Three approaches to access control in a network of users requiring services
from many separate computers:
- Rely on machine to which user is logged on.
- Require the host to prove the user's identity.
- Require the user to prove it's identity for each service.
Requirements of the authentication mechanism:
- Reliable so the services can be also
- Secure from intruder
- Transparent to the user
- Scalable in the sense that the software would not break if systems without
Kerberos communicate to Athena hosts.
What is Kerberos?
- A third-party authentication service. Its security relies on the security
on several authentication servers, but not on the machines where the users log
in, nor the end servers providing services.
- Kerberos provides 3 levels of protection:
- Basic level: requires only that authenticity be established at the
initiation of a network connection, and can assume that further messages
from a given network address originate from the authenticated party.
- Safe messages: needs authentication of each message.
- Private messages: each message is authenticated and also encrypted.
- Components in the Athena implementation:
- Database (replicated with master and slaves) which contains name of each
principal, its private key, and other administrative info.

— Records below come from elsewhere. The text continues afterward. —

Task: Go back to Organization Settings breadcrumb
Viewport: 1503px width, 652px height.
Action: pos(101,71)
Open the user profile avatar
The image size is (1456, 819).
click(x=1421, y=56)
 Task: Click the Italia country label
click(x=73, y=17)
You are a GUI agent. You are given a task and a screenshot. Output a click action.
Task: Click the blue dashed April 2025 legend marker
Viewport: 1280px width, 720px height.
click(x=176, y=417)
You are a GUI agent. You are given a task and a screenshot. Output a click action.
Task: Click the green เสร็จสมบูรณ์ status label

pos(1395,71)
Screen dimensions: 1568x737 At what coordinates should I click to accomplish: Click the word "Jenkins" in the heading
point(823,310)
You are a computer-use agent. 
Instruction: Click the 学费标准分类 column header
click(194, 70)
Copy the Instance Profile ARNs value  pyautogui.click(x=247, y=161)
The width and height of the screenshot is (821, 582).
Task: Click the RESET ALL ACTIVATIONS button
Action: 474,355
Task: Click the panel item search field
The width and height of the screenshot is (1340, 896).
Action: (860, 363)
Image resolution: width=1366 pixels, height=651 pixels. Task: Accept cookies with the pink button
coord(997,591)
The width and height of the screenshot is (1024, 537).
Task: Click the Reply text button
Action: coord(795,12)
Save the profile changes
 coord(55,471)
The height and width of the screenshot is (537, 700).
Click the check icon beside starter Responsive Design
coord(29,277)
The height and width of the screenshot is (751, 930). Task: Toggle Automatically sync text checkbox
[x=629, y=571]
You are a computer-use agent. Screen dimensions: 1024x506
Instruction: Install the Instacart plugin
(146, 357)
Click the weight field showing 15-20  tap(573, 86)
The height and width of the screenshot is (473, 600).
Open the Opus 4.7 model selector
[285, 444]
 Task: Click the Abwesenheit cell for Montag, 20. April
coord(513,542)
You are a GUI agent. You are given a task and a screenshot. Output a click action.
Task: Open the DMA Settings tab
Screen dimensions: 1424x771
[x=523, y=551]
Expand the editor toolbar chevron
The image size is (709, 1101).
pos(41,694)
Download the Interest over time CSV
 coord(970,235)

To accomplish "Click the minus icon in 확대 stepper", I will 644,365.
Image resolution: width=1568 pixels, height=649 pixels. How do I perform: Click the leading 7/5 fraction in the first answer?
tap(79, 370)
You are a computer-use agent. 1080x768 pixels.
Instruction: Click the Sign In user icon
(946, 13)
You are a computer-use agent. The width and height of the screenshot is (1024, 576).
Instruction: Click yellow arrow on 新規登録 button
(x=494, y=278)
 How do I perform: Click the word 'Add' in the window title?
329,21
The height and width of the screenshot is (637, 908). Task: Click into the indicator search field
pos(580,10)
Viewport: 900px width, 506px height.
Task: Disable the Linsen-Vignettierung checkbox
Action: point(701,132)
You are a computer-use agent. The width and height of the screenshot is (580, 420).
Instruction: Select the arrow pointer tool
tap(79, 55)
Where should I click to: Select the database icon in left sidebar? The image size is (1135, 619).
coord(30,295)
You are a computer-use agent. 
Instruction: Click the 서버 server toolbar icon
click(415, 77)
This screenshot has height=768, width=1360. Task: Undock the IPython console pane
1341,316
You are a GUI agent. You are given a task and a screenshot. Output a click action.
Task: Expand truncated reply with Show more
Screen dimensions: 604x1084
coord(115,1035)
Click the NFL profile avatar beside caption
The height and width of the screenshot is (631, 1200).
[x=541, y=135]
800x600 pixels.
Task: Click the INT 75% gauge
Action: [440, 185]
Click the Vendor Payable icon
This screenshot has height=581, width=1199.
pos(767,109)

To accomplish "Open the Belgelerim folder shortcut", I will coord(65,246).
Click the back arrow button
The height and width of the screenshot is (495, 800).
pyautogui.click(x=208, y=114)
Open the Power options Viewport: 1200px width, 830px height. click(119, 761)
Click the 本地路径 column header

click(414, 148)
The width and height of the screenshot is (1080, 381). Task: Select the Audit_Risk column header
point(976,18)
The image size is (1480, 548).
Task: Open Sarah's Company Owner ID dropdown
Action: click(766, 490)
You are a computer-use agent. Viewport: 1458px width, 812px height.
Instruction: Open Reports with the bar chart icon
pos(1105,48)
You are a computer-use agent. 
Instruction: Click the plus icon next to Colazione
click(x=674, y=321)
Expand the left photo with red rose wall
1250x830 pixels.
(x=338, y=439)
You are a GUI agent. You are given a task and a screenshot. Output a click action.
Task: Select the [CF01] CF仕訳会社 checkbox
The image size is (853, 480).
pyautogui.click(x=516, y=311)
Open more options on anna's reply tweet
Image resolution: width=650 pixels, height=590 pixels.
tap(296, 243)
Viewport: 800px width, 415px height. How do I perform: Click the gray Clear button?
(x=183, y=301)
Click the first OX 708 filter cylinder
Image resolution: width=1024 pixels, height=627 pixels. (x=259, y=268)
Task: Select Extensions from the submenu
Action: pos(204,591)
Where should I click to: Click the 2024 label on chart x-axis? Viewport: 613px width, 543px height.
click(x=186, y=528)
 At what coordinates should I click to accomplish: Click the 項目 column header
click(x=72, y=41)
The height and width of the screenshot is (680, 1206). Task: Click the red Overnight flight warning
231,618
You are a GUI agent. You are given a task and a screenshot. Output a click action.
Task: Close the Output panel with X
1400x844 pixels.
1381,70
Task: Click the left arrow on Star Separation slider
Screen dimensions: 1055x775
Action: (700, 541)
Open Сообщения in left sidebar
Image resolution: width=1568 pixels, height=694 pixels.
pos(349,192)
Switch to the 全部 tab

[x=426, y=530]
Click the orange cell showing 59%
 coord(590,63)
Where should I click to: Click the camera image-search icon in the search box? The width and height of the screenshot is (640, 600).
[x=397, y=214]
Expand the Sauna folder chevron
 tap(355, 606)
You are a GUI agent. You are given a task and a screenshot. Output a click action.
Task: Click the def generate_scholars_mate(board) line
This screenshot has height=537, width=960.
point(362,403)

- Administration server (KDBM server) which makes changes to the database
- Authentication server (Kerberos server) which carries out the
authentication of principal, etc.
- Users and applications: log-on, change password, etc
How does it work?
- User obtain credentials to be used to request access to other services
-> user requests authentication for a specific service -> user presents
credentials to the end server providing the service specific services
- Credentials:
- Ticket: used to securely pass identity of the user between
authentication server and the end server.
{ s, c, addr, timestamp, life,
Ks,c } Ks
- Authenticator: proves the person holding the ticket is really the same
person the ticket was issued to.
{ c, addr, timestamp } Ks,c
- The Protocol:
- Request for TGS ticket: when user login, before typing in the password.
Client -> c, tgs -> Kerberos
- Getting the TGS ticket: user uses its password to decrypt the TGS
ticket.
Client <- { Kc,tgs , {Tc,tgs} Ktgs } Kc <- Kerberos
- Request for Server ticket: user uses the session key and the ticket
(from above) to request for a service ticket from TGS. Since TGS is also a
service, works like requesting a service.
Client -> s, { Tc,tgs }
Ktgs, { Ac } Kc,tgs -> TGS
- Getting the Server ticket: Client <- { { Tc,s } Ks, Kc,s } Kc,tgs
<- TGS
- Request for service: Client -> { Ac } Kc,s , { Tc,s } Ks
Issues and Problems:
- Lifetime for tickets: if too long the protocol can become weak, if too
short become transparent to user too quickly.
- Proxy: how can an authenticated user allow a server to acquire other
network services on its behalf?
- The protocol depends on user's workstation software being uncorrupted.